» DOCUMENT EXCERPT:
========

Ask your Representatives to Support the Affordable Housing Credit Improvement Act

The lack of affordable housing is a significant and growing issue affecting the health, mental health and economic security of many older adults. The disturbing increases in senior homelessness—in some communities more than a third of homeless on the streets are now older adults—highlights the magnitude of the problem. That is why ASA’s Public Policy Committee has made creation of affordable housing units, and strategies to combat older adult homelessness, top priorities.

Financing affordable housing is complicated and often requires many different funding streams. One of the most important streams are Low-Income Housing Tax Credits (LIHTC). The problem is that the credits are often highly competitive because their availability is so restricted, resulting in many vital affordable housing initiatives being stymied by lack of financial incentives.

========

» SET TASK 1: According to the text on the Affordable Housing Credit Improvement Act, which areas of older adults' lives does the lack of affordable housing affect?

(A run of records)
========

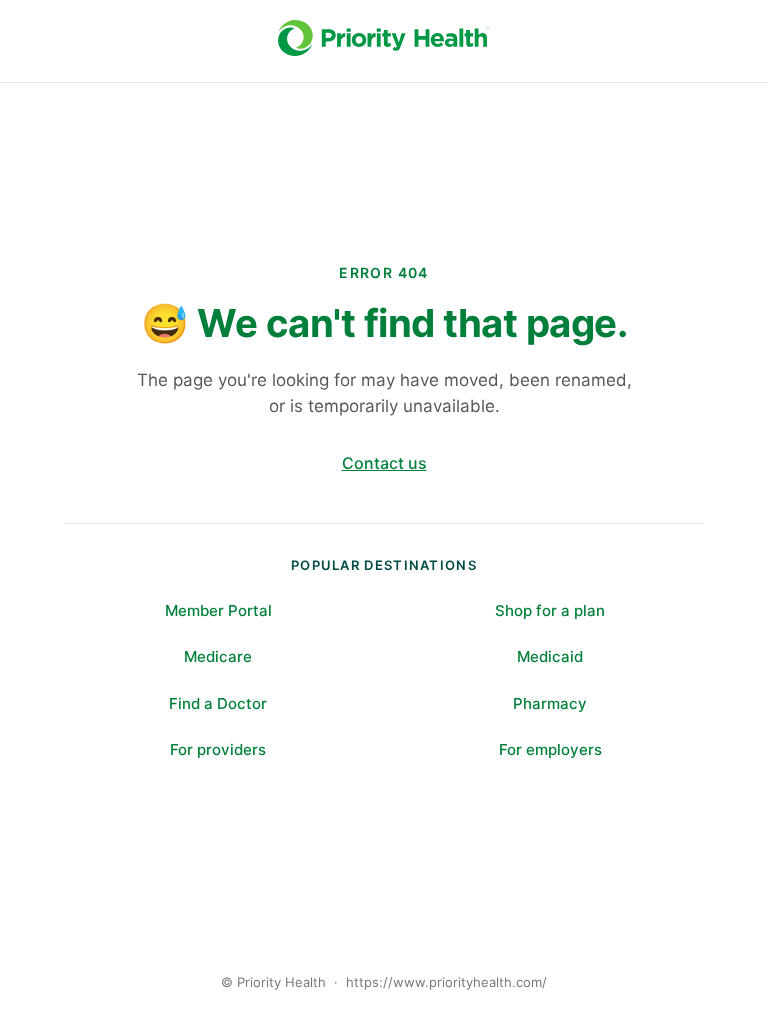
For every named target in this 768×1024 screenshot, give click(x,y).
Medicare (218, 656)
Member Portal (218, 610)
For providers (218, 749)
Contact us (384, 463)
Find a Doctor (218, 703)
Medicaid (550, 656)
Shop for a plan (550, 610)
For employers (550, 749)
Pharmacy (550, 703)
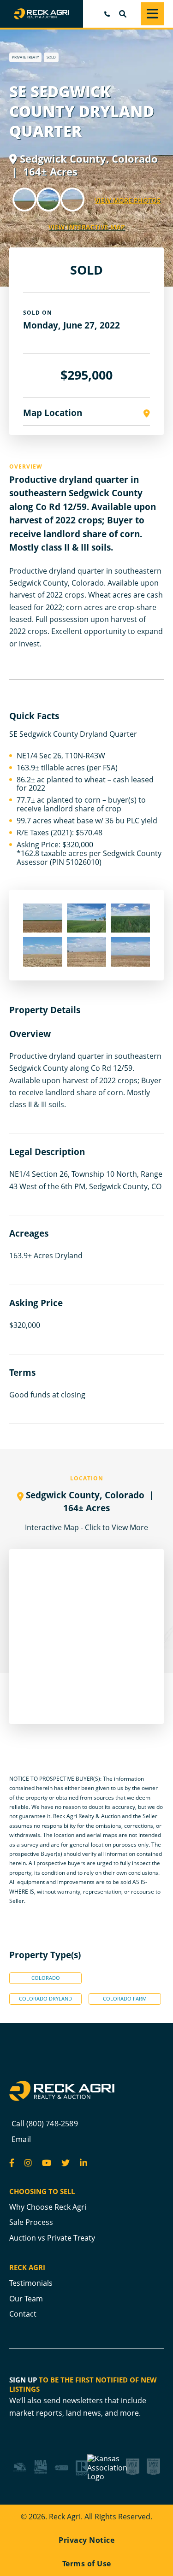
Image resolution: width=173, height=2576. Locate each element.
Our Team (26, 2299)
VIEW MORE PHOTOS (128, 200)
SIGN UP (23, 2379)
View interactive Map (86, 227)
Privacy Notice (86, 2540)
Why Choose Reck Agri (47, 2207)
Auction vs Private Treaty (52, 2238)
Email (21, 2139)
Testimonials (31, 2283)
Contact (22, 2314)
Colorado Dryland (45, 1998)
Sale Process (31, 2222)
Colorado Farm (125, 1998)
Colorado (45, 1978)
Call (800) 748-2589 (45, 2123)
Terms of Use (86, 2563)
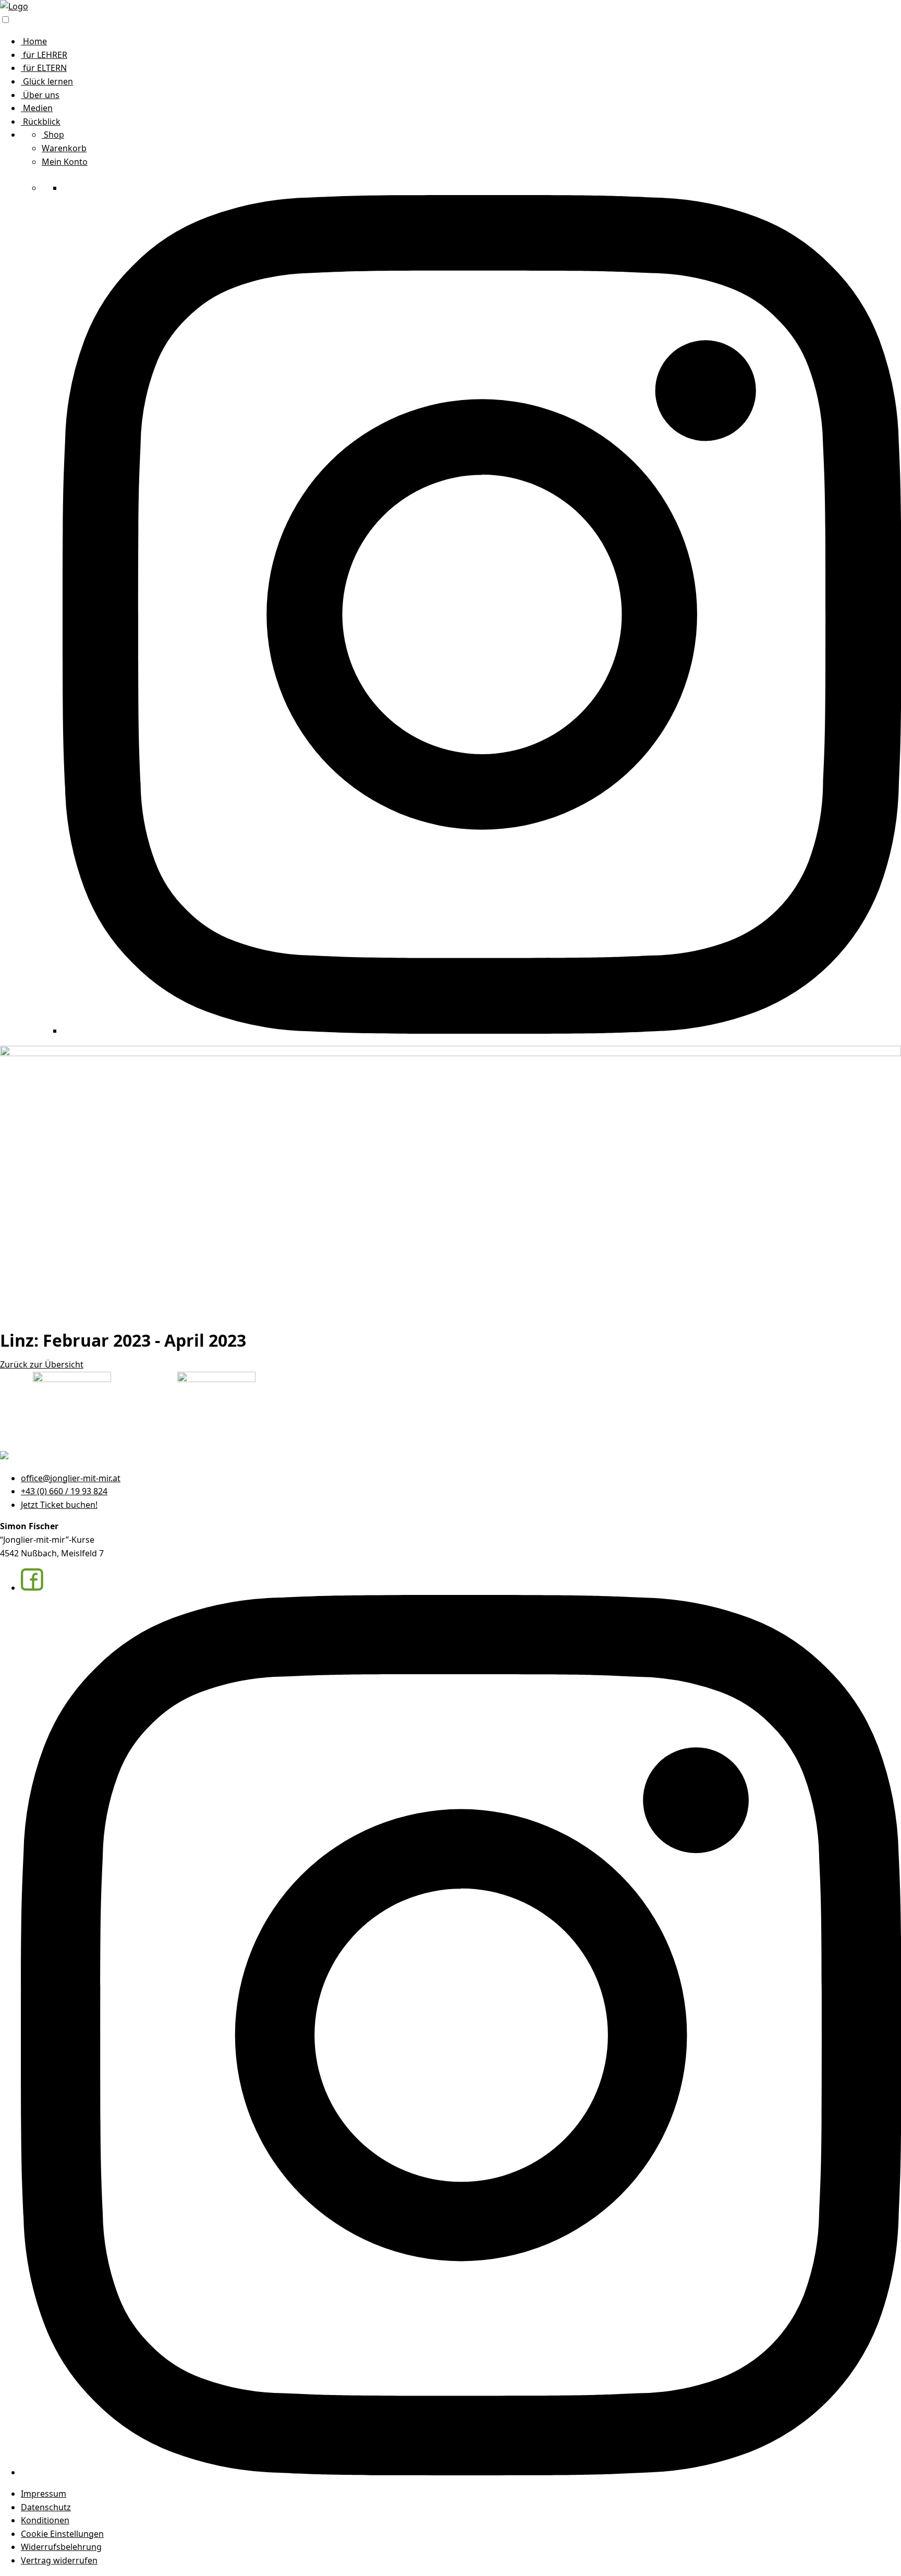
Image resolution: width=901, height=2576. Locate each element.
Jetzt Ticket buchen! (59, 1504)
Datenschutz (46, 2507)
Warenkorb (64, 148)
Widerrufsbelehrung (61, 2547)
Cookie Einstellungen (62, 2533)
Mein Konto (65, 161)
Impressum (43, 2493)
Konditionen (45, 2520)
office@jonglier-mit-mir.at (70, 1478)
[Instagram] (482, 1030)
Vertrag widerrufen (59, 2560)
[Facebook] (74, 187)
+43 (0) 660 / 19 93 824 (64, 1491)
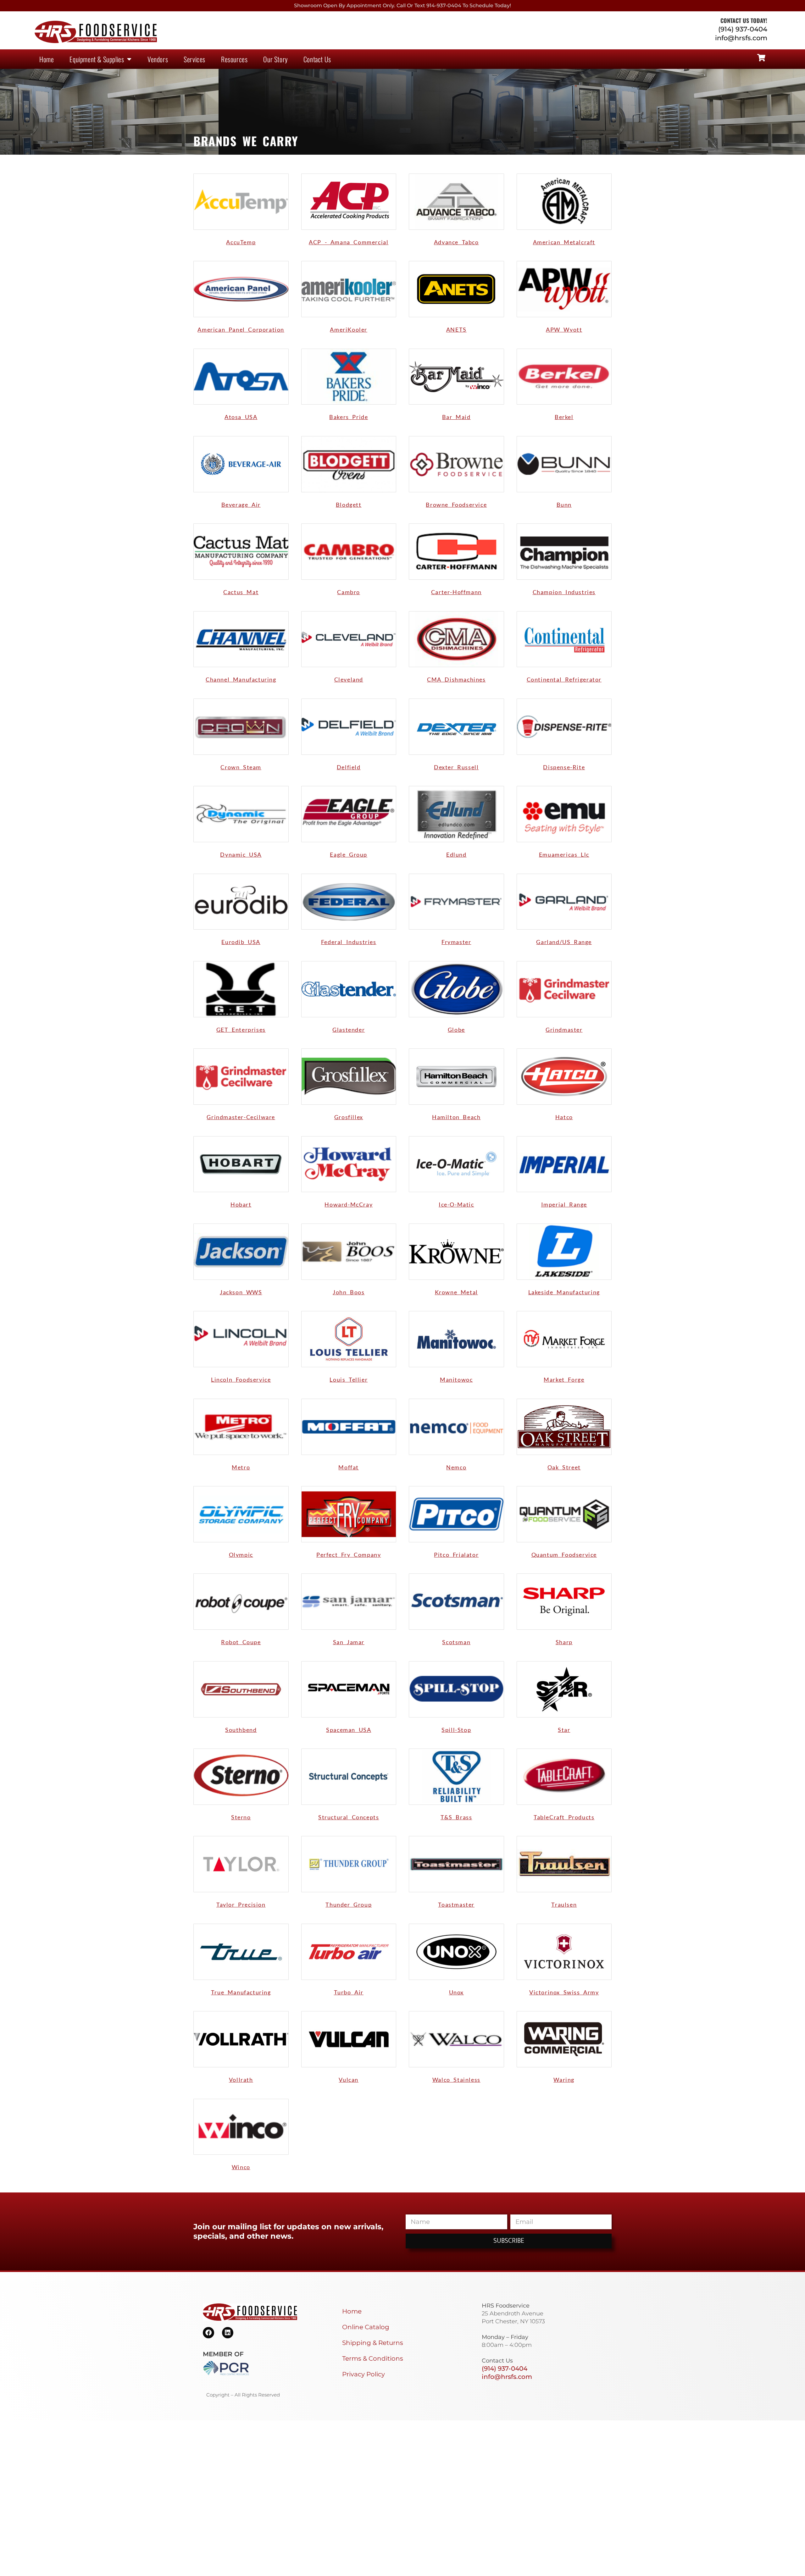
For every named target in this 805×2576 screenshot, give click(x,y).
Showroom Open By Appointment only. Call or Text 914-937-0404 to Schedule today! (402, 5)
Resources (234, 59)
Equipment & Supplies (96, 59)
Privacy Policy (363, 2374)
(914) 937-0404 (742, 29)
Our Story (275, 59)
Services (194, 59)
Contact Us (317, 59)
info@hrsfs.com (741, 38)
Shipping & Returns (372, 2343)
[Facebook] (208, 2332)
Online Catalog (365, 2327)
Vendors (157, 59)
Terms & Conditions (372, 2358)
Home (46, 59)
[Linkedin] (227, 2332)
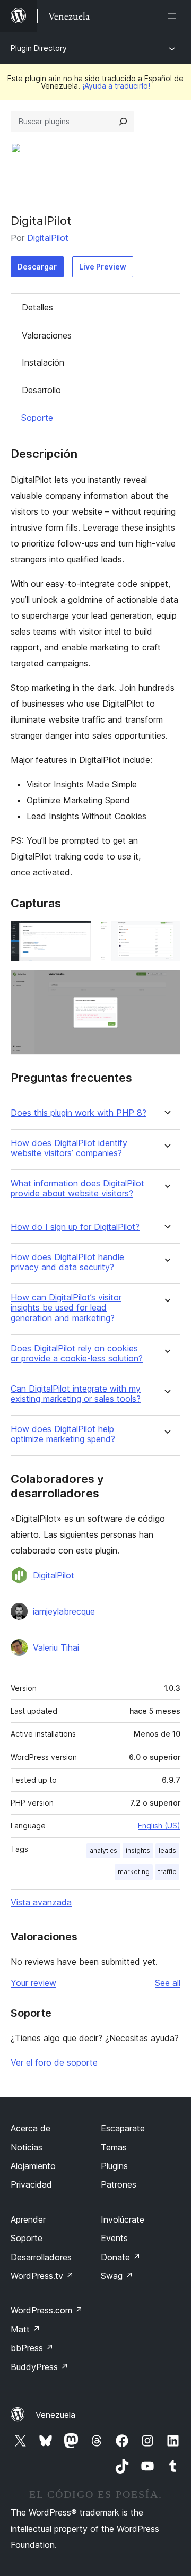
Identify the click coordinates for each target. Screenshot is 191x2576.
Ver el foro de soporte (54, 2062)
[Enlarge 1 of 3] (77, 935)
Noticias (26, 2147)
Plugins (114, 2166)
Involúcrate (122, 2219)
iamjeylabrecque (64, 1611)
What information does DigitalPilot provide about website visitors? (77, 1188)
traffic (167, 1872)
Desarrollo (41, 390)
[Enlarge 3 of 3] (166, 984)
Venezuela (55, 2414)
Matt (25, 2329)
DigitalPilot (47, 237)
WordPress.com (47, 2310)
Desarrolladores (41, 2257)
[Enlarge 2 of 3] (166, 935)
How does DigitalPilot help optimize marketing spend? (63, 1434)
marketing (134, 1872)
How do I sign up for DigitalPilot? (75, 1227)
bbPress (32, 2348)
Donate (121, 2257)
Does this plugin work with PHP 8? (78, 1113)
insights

========

» SET TASK 2: In the rows, starting with the line with "Impressum (43, 2493)" and going on through the line with "Contact Us (317, 59)", substitute "About Us" for "Our Story" and give those lines again, leaving out the pictures.

» WRITTEN RESPONSE 1: Health, mental health and economic security.

» WRITTEN RESPONSE 2:
Impressum (43, 2493)
Konditionen (45, 2520)
office@jonglier-mit-mir.at (70, 1478)
[Instagram] (482, 1030)
Vertrag widerrufen (59, 2560)
[Facebook] (74, 187)
+43 (0) 660 / 19 93 824 (64, 1491)
For every named target in this 805×2576 screenshot, give click(x,y).
Showroom Open By Appointment only. Call or Text 914-937-0404 to Schedule today! (402, 5)
Resources (234, 59)
Equipment & Supplies (96, 59)
Privacy Policy (363, 2374)
(914) 937-0404 (742, 29)
About Us (275, 59)
Services (194, 59)
Contact Us (317, 59)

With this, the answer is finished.